Obtain the value of determinants as follows.

$\begin{array}{c}\Delta =\left[\begin{array}{cc}200+j40& -j40\\ 40& 60\end{array}\right]\\ =60\left(200+j40\right)+40\left(j40\right)\\ =12000+j4000\\ =12649.1\angle 18.435°\end{array}$

$\begin{array}{c}{\Delta }_1=\left[\begin{array}{cc}1& -j40\\ -2& 60\end{array}\right]\\ =60-2\left(j40\right)\\ =60-j80\\ =100\angle -53.13°\end{array}$

$\begin{array}{c}{\Delta }_2=\left[\begin{array}{cc}200+j40& 1\\ 40& -2\end{array}\right]\\ =-2\left(200+j40\right)-40\\ =-440-j80\\ =447.21\angle -169.69°\end{array}$

Write the expression for mesh currents using Cramer’s rule.

$I_1=\frac{{\Delta }_1}{\Delta }$ (7)

$I_2=\frac{{\Delta }_2}{\Delta }$                                                                                                                      (8)

Substitute $100\angle -53.13°$ for ${\Delta }_1$ and $12649.1\angle 18.435°$ for $\Delta$ in equation (7) to find $I_1$.

$\begin{array}{c}{I}_1=\frac{100\angle -53.13°}{12649.1\angle 18.435°}\\ =\left(2.5-j7.5\right)\times {10}^{-3}\text{A}\\ =\text{7}\text{.91}\times {\text{10}}^{-3}\angle -71.565°\text{A}\\ \text{=7}\text{.91}\angle -71.565°\text{mA}\left\{\because 1\text{mA}=1\times {10}^{-3}\text{A}\right\}\end{array}$

Substitute $447.21\angle -169.69°$ for ${\Delta }_2$ and $12649.1\angle 18.435°$ for $\Delta$ in equation (8) to find $I_2$.

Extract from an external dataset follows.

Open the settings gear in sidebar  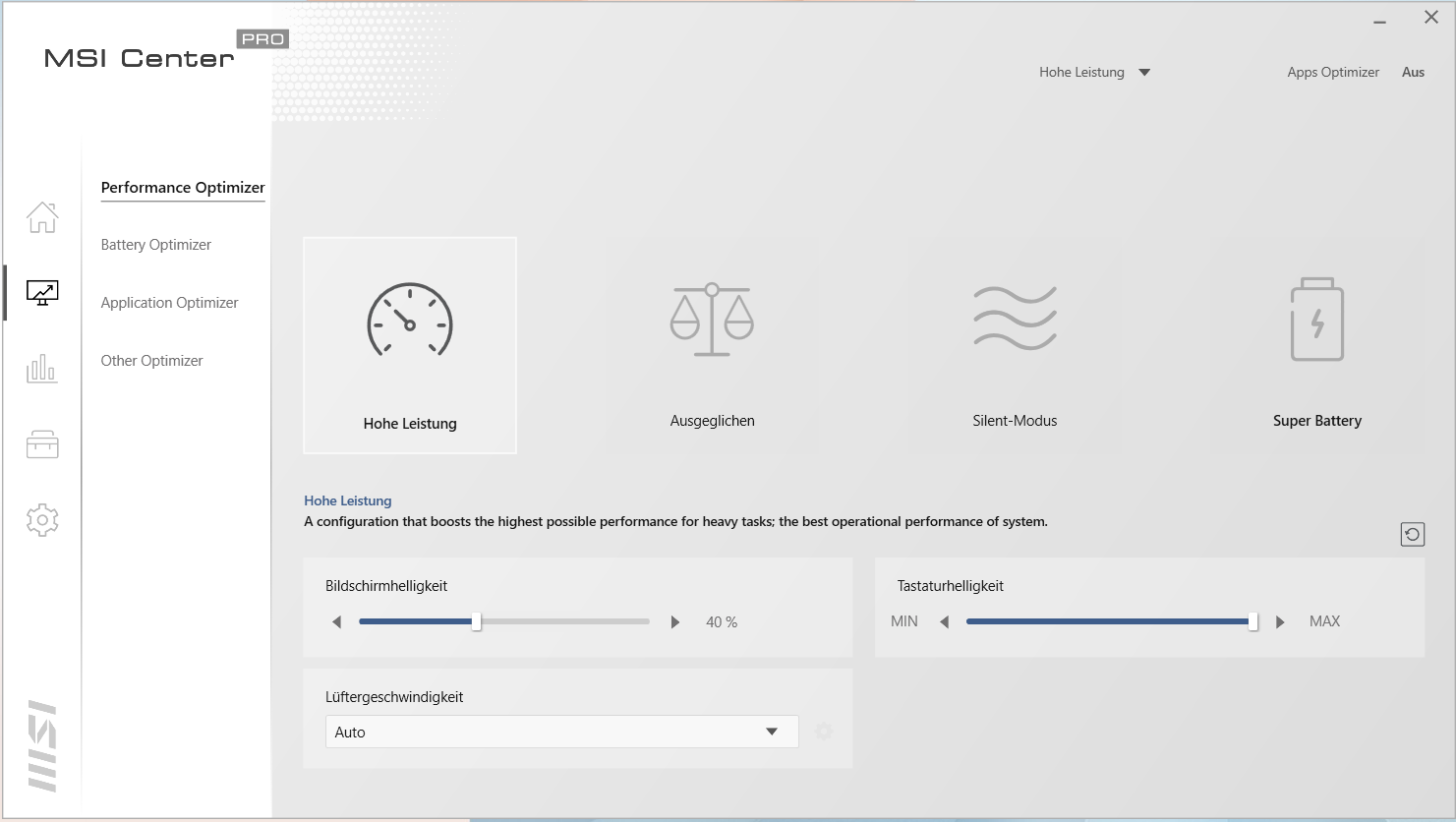click(x=42, y=520)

$\begin{array}{c}{I}_2=\frac{447.21\angle -169.69°}{12649.1\angle 18.435°}\\ =\left(-35+j5\right)\times {10}^{-3}\text{A}\\ =\text{35}\text{.35}\times {10}^{-3}\angle \text{171}\text{.875}°\text{A}\\ =\text{35}\text{.35}\angle \text{171}\text{.875}°\text{mA}\end{array}$

From Figure 1, write the expression for current $i_o$.

$i_o=I_1-I_2$

Substitute $\text{7}\text{.91}\angle -71.565°\text{mA}$ for $I_1$ and $\text{35}\text{.35}\angle \text{171}\text{.875}°\text{mA}$ for $I_2$.

$\begin{array}{c}{i}_o=\left(\text{7}\text{.91}\angle -71.565°\text{mA}\right)-\left(\text{35}\text{.35}\angle \text{171}\text{.875}°\text{mA}\right)\\ =0.0375-j0.0125\text{mA}\\ =39.5\angle -18.43°\text{mA}\end{array}$

Represent the current in time domain.

$i_o\left(t\right)=39.5\cos \left({10}^{3}t-18.43°\right)\text{mA}$

Conclusion:

Therefore, the value of current $i_o\left(t\right)$ in the given circuit is $39.5\cos \left({10}^{3}t-18.43°\right)\text{mA}$.